Bremen Food navigiert durch die kulinarische Landschaft der Hansestadt – und die ist vielfältiger als viele denken. Zwischen Fischbrötchen an der Schlachte, vietnamesischen Restaurants im Viertel, hanseatischer Küche in der Altstadt und innovativen Foodhallen: Bremen hat eine Gastronomieszene, die sich nicht hinter anderen Städten verstecken muss. Bremen Food zeigt, wo sie lebt.
Kulinarisches Bremen
Die Bremer Küche ist von der Nähe zum Meer und der hanseatischen Handelsgeschichte geprägt: Fischgerichte, Grünkohl mit Pinkel (ein Winterklassiker), Bremer Klaben (Früchtebrot) und das unvermeidliche Beck’s-Bier. Gleichzeitig ist Bremen eine weltoffene Hansestadt mit einer diversifizierten Gastronomieszene – japanische, türkische, vietnamesische und internationale Konzepte bereichern das Angebot.
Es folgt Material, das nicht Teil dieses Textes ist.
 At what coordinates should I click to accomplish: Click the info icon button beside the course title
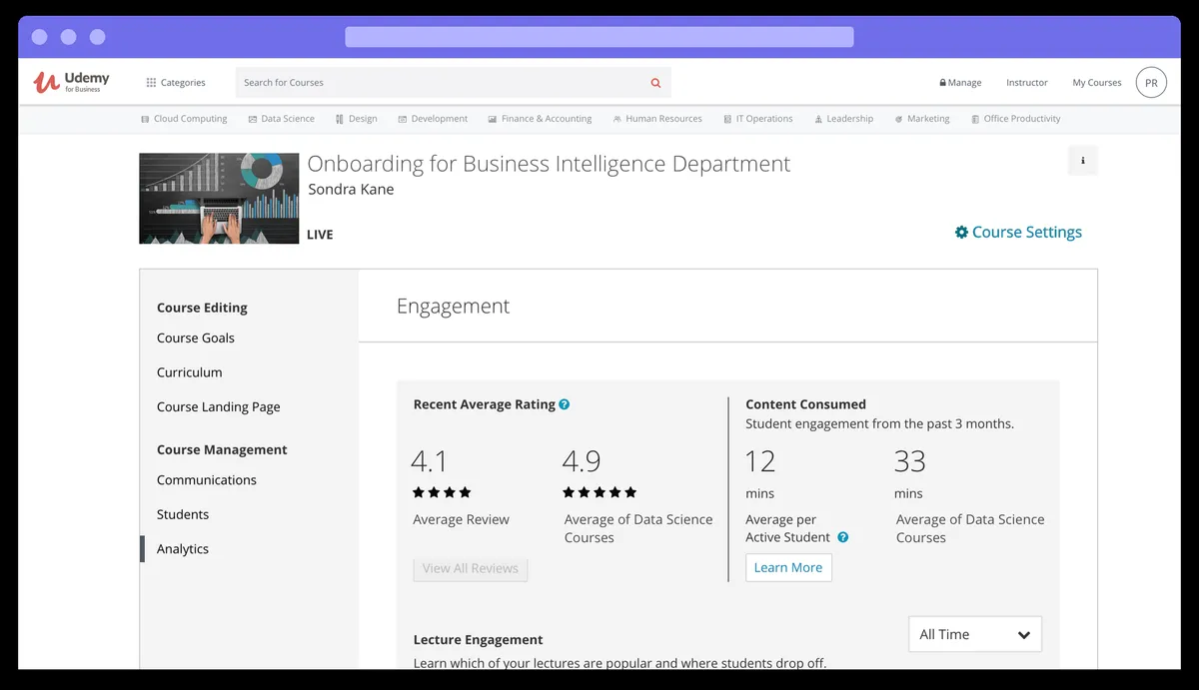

Was macht Bremen Food besonders?
- ✓ Alle Stadtteile: Von der Altstadt über das Viertel bis Findorff und Schwachhausen
- ✓ Ehrliche Reviews: Keine gesponserten Empfehlungen – nur echte Erfahrungen
- ✓ Neueröffnungen: Immer als Erste dabei, wenn neue Spots die Szene bereichern
- ✓ Alle Budgets: Vom günstigen Fischbrötchen bis zum Gourmet-Restaurant
- ✓ Community: Eine aktive Foodie-Community teilt und diskutiert
Bremens Gastronomie-Szene
Bremen hat rund 600.000 Einwohner – und eine Gastronomiedichte, die es mit deutlich größeren Städten aufnehmen kann. Das Viertel rund um die Ostertorsteinweg ist ein besonders lebhafter Gastro-Bezirk. Schlachte-Promenade für Grillpartys und Biergartenatmosphäre. Sögestraße für Cafés. Und überall: das Gefühl, in einer Stadt zu essen, die weiß, was gut ist.